Brown dregs of Dark Love pool in the bottom on my white coffee mug, still wrapped in my fingers, soaking the last of its warmth. Soon the greens will give way to vibrant autumn colors, until the leaves fall to crunch under foot. Winter will blow in, life will lay dormant, knowing someday Spring will come again. We don't question it, we just know it's coming.
Everything works for good. Are you comfortable not knowing how?
Thursday, September 3, 2009
We really need a camera in the back of the car so we can keep an eye on them.
Whats that smell? Something stinks.
It's a stinky stunk.
I said stunk, not skunk. Maybe that car gassed us, roll down the window, it might be poisonous.
At the top of the hill, jump the car in front of us so we can get away.
Jump. Jump. Jump. Jump.
Whoa that was cool, they are gone now.
Can we have ice cream to celebrate?
If you had any doubt they belonged to me, that should be erased now. What can I say, we live life in the Action/Adventure aisle.
[No laws were actually broken in the making of this blog.

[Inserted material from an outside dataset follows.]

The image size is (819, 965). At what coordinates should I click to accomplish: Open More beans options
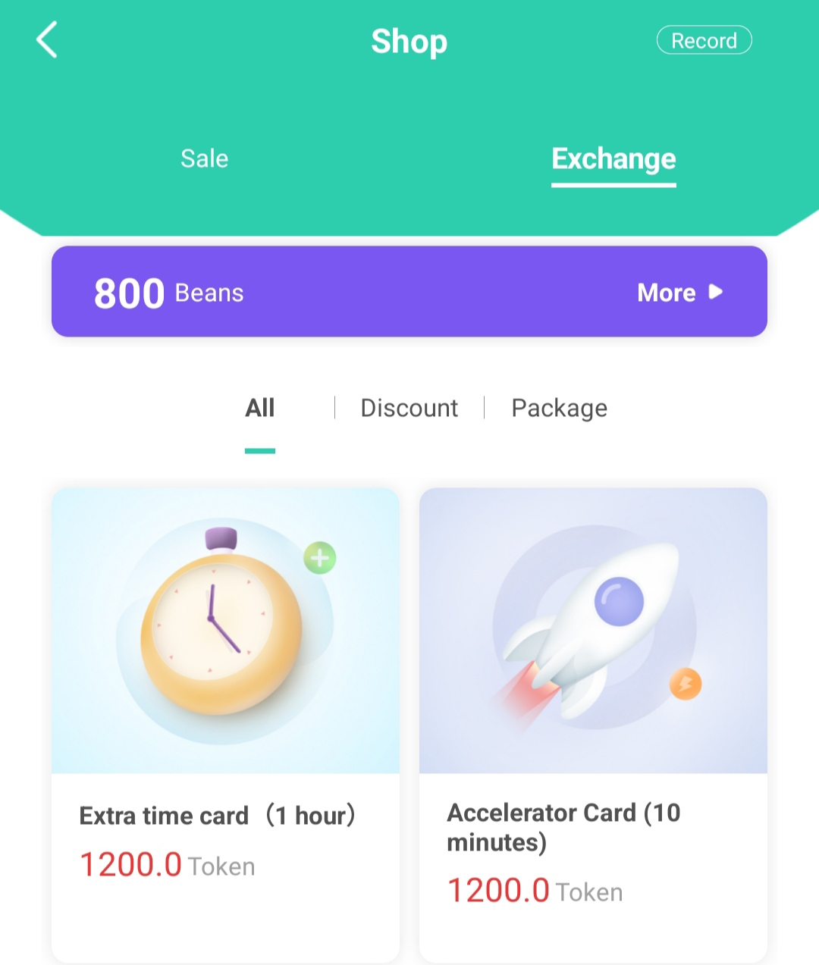point(667,293)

While the conversations are actual, its physically impossible to get granddaddy's truck airborne. Not that we tried. Oh man, when he gets back from Indiana we are going to hear about this one.]
Wednesday, September 2, 2009
Briskly he brushed a shine into his stiff black shoes, admiring the wrinkles in his reflection, etched by anxious moments, filled to the rim with memories of skinned knees, lost jobs, her slow decline to cancer. Smiling at himself, he placed each captured thought of the last sixty five years into a gilded box for later, when he needed them. Smoothing the silver strands atop his head, fixing his face to keep it from cracking, he rose to stand by the door of the sanctuary, where he would make one more trip to the front.
Organs filled the air, their playful dirge, urging his procession toward tomorrow, causing his heart to flutter in anticipation. His eyes soaked up the faces of friends and family gathered to mark this moment in time, to always remember.
The clamber of the crowd rising to their feet, accompanied by the changing tempo of the music, all eyes turn and watch her smile from behind the veil, missing the tear rolling down his cheek. Forgetting custom he met her halfway down the aisle, taking her hand and leading her toward the beginning of something new...til death do them part.
Saturday, I had the privilege to watch two friends who found each other late in life, after each lost a spouse, joined in marriage. Even though there was a sniffle when they spoke that last line of their vows, the tenderness of their first kiss, drinking deep of one another, two becoming one, brought hope...its never too late, for new beginnings.
Tuesday, September 1, 2009
It was years ago, one of those anniversaries where you are supposed to get a paperclip or a splinter. I figured a star was pretty romantic, in a geeky Star Trek kinda way.
Love will make you do some pretty stupid things sometimes.
I guess if you think about it love itself is a risk.
You give them the opportunity to check yes our no in the little boxes of your heart as you pass it over. Not knowing what to expect.
Yes or No.
Like asking a girl to dance at home coming.
And hoping she doesn't laugh.
Leaving you feeling naked in front of the entire gym.
I mean what if it doesn't work out?
Will we still be friends?
What if he hurts me?
What if she says that to all the guys?
What if it all comes tumbling down
and all the kings horses
and all the kings men
can't put my heart back together again?
If we choose not to risk, do we choose not to love?
Sitting on the front porch with the boys, I point to the heavens...
That twinkling light is named after your mom, put there to replace her when she fell to the earth...
and daddy risked it all to chase a shooting star.